#### Goal of the exercise:
Scale the listing from its first line through the line containing "Go to Лотерейные", both included, and rewrite those lines in full with the requests kept unchanged. Multiply every coordinate in the answers by 0.3 and round to the nearest whole number, with halves rounding up.
═════ Data to use ═════
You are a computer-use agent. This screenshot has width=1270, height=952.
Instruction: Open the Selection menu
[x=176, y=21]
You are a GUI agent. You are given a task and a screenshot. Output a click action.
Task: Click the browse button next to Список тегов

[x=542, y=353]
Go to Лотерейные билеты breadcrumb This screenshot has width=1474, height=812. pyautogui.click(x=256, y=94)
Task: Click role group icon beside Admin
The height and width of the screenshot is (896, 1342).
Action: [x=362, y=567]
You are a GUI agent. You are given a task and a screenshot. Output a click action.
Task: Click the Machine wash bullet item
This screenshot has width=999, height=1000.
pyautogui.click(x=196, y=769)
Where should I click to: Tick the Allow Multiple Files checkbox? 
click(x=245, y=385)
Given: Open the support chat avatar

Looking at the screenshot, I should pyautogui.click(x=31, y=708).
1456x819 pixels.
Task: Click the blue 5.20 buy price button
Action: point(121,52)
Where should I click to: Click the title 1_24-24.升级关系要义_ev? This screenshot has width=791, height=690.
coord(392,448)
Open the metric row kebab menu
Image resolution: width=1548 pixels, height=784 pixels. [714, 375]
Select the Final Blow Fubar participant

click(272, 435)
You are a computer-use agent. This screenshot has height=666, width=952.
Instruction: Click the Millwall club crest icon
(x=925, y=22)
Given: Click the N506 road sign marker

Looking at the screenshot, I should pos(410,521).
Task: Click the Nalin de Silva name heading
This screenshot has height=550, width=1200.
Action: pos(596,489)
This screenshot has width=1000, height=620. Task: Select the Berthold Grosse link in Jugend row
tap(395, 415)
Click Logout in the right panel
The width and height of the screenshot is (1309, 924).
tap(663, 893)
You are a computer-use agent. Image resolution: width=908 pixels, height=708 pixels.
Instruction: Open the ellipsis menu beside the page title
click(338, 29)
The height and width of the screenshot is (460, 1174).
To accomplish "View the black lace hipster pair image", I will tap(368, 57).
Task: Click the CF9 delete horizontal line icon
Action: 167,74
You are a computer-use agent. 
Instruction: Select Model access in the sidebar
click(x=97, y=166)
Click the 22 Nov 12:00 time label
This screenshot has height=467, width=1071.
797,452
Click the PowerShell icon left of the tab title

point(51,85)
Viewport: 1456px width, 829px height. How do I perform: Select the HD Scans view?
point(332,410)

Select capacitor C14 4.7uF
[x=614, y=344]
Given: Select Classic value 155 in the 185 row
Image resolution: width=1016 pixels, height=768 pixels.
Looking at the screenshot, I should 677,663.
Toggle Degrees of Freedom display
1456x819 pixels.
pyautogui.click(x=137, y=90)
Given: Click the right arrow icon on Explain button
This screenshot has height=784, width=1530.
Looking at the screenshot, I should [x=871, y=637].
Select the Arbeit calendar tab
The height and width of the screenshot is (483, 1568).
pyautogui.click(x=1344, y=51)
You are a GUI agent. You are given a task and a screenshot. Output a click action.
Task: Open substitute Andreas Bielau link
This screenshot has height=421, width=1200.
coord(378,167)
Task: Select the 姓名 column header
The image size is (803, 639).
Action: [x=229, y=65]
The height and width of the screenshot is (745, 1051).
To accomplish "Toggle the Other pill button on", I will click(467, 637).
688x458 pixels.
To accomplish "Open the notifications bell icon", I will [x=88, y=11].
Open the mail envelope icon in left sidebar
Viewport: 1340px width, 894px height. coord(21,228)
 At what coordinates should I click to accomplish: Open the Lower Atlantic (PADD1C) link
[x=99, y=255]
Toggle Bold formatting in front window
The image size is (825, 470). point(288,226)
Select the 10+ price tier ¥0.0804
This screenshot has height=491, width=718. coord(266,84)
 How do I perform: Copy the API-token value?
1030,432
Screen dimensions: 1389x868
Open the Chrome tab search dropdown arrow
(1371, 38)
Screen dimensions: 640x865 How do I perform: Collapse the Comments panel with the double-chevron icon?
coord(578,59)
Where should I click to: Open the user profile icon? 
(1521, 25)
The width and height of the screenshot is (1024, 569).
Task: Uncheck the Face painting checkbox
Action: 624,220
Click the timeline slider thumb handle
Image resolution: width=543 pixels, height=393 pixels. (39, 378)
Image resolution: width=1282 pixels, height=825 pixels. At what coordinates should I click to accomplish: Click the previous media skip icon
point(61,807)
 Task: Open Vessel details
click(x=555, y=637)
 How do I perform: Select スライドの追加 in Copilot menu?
═════
#### Response to the exercise:
You are a computer-use agent. This screenshot has width=1270, height=952.
Instruction: Open the Selection menu
[x=53, y=6]
You are a GUI agent. You are given a task and a screenshot. Output a click action.
Task: Click the browse button next to Список тегов

[x=163, y=106]
Go to Лотерейные билеты breadcrumb This screenshot has width=1474, height=812. pyautogui.click(x=77, y=28)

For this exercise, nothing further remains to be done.